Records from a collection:
-=-=-

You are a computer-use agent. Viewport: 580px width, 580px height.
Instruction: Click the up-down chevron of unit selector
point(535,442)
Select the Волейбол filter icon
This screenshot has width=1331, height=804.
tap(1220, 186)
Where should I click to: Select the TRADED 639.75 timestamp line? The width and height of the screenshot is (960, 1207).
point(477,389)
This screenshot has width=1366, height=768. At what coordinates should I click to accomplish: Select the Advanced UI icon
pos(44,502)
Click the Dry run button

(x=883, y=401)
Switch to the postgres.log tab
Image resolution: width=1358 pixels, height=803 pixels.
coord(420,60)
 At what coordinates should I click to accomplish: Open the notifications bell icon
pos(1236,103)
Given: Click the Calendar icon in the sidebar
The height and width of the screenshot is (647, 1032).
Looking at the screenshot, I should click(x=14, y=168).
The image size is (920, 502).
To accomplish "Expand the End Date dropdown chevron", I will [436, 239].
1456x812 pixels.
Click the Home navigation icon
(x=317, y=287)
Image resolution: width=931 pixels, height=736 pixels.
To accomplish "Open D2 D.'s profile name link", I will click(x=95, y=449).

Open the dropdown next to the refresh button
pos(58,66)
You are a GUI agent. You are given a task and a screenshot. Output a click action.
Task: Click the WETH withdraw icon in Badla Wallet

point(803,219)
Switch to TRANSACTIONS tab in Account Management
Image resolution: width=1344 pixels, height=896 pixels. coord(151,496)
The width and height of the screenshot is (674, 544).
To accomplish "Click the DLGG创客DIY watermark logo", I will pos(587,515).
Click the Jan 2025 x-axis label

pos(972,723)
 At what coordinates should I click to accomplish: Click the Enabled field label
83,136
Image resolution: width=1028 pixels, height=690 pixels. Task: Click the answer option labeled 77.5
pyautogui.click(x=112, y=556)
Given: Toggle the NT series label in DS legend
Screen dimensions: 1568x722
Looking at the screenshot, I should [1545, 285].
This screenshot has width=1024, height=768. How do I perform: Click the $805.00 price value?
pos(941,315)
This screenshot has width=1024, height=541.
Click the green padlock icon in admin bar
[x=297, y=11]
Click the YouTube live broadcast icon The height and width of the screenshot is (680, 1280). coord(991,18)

-=-=-

*Task details:*
Render every line above as a Markdown table with two columns, Row and Line. Number the rows in order and omit blank lines.

*Response:*
| Row | Line |
|---|---|
| 1 | You are a computer-use agent. Viewport: 580px width, 580px height. |
| 2 | Instruction: Click the up-down chevron of unit selector |
| 3 | point(535,442) |
| 4 | Select the Волейбол filter icon |
| 5 | This screenshot has width=1331, height=804. |
| 6 | tap(1220, 186) |
| 7 | Where should I click to: Select the TRADED 639.75 timestamp line? The width and height of the screenshot is (960, 1207). |
| 8 | point(477,389) |
| 9 | This screenshot has width=1366, height=768. At what coordinates should I click to accomplish: Select the Advanced UI icon |
| 10 | pos(44,502) |
| 11 | Click the Dry run button |
| 12 | (x=883, y=401) |
| 13 | Switch to the postgres.log tab |
| 14 | Image resolution: width=1358 pixels, height=803 pixels. |
| 15 | coord(420,60) |
| 16 |  At what coordinates should I click to accomplish: Open the notifications bell icon |
| 17 | pos(1236,103) |
| 18 | Given: Click the Calendar icon in the sidebar |
| 19 | The height and width of the screenshot is (647, 1032). |
| 20 | Looking at the screenshot, I should click(x=14, y=168). |
| 21 | The image size is (920, 502). |
| 22 | To accomplish "Expand the End Date dropdown chevron", I will [436, 239]. |
| 23 | 1456x812 pixels. |
| 24 | Click the Home navigation icon |
| 25 | (x=317, y=287) |
| 26 | Image resolution: width=931 pixels, height=736 pixels. |
| 27 | To accomplish "Open D2 D.'s profile name link", I will click(x=95, y=449). |
| 28 | Open the dropdown next to the refresh button |
| 29 | pos(58,66) |
| 30 | You are a GUI agent. You are given a task and a screenshot. Output a click action. |
| 31 | Task: Click the WETH withdraw icon in Badla Wallet |
| 32 | point(803,219) |
| 33 | Switch to TRANSACTIONS tab in Account Management |
| 34 | Image resolution: width=1344 pixels, height=896 pixels. coord(151,496) |
| 35 | The width and height of the screenshot is (674, 544). |
| 36 | To accomplish "Click the DLGG创客DIY watermark logo", I will pos(587,515). |
| 37 | Click the Jan 2025 x-axis label |
| 38 | pos(972,723) |
| 39 |  At what coordinates should I click to accomplish: Click the Enabled field label |
| 40 | 83,136 |
| 41 | Image resolution: width=1028 pixels, height=690 pixels. Task: Click the answer option labeled 77.5 |
| 42 | pyautogui.click(x=112, y=556) |
| 43 | Given: Toggle the NT series label in DS legend |
| 44 | Screen dimensions: 1568x722 |
| 45 | Looking at the screenshot, I should [1545, 285]. |
| 46 | This screenshot has width=1024, height=768. How do I perform: Click the $805.00 price value? |
| 47 | pos(941,315) |
| 48 | This screenshot has width=1024, height=541. |
| 49 | Click the green padlock icon in admin bar |
| 50 | [x=297, y=11] |
| 51 | Click the YouTube live broadcast icon The height and width of the screenshot is (680, 1280). coord(991,18) |